Malaysian-born Australian cook

Diana Chan (born 1987 or 1988) is a Malaysian-born Australian cook. In 2017, she won MasterChef Australia series 9, defeating the runner-up Ben Ungermann by one point in the final. After her win, she left her job in accounting to work with food, including as a brand ambassador, a cooking show host and a cookbook author.

== Early life ==
Chan was born in 1987 or 1988 in Setiawan in the state of Perak, Malaysia as the youngest of three children. The family soon moved from their guava farm home to Johor Bahru, where she attended Convent Johor Bahru. Chan learned to cook by watching her parents prepare Peranakan and Cantonese food. At age 17, Chan moved to Kuala Lumpur to complete her Cambridge A levels. Upon matriculating a year later, she moved to Melbourne, Australia, where she completed a Bachelor of Commerce degree at Deakin University in 2010.

== Career ==
After qualifying as a chartered accountant, Chan worked for Deloitte as a senior analyst.

=== MasterChef Australia ===
Chan competed in the ninth series of MasterChef Australia, which filmed from November 2016 to late May 2017. She approached the competition calmy and methodically, performing well in mystery box challenges to the point of winning one, and was praised for her innovation. Chan captained her team to win the first team challenge of the year.

On 24 July 2017, the finale aired. Chan won, beating runner-up Ben Ungermann by one point. Her prize was $250,000 and a column in delicious. magazine; she said she intended to use the money to open a casual, Malaysian-influenced restaurant. The pressure of competing in the final left her sick for a week. To get time off work to compete, Chan had taken unpaid leave; by the time she won, she had run her savings down and had to return to work immediately. She kept working as an accountant for the next few months until the results were announced.

=== After Masterchef ===
Chan has spent her time since Masterchef working with brands in Australia and Asia, including Kewood and St. Regis Hotels. She designed the in-flight menu for Malaysia Airlines, acting as their ambassador. She has also worked on tourism across Asia. A collaboration with the dumpling brand Golden Wok on a frozen dumpling product line has been very successful: sold in supermarkets through Australia, sales were generated in 2020, making it the best selling product in its category in the country. As of 2023 the company was beginning to sell the dumplings in Asia.

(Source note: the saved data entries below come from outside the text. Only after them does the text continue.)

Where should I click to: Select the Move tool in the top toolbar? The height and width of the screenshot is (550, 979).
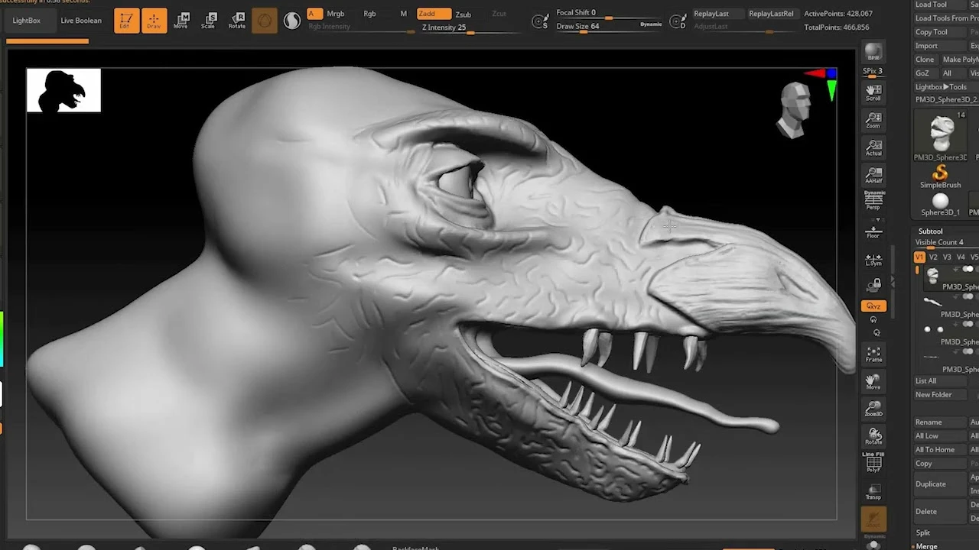[x=183, y=21]
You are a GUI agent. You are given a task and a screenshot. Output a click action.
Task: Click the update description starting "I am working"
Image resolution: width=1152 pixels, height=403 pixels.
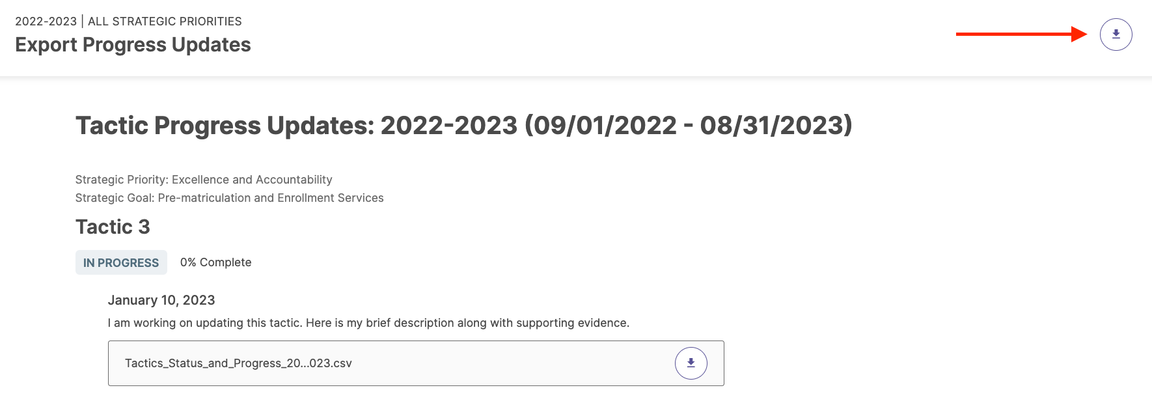point(368,323)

For eight months in 2018, Chan ran Chanteen, a pop-up restaurant in Melbourne. In 2024, she released The Golden Wok, a cookbook covering wok-cooked Malaysian dishes.

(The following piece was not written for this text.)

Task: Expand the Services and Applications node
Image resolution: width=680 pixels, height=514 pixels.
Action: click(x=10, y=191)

A tv show hosted by Chan, Asia Unplated with Diana Chan, was released on SBS on 19 December 2019. The show saw her cooking with friends, including fellow Masterchef contestant Khanh Ong, and was commissioned among several food shows on SBS. Production was the outcome of six months of Chan petitioning for funding and organizing. The show was renewed for a second season, which was released in 2021. This contained ten episodes, filmed in Melbourne under strict movement restrictions during the COVID-19 pandemic. Guests included a returning Ong, and other former Masterchef contestants Sarah Todd and Karlie Verkerk.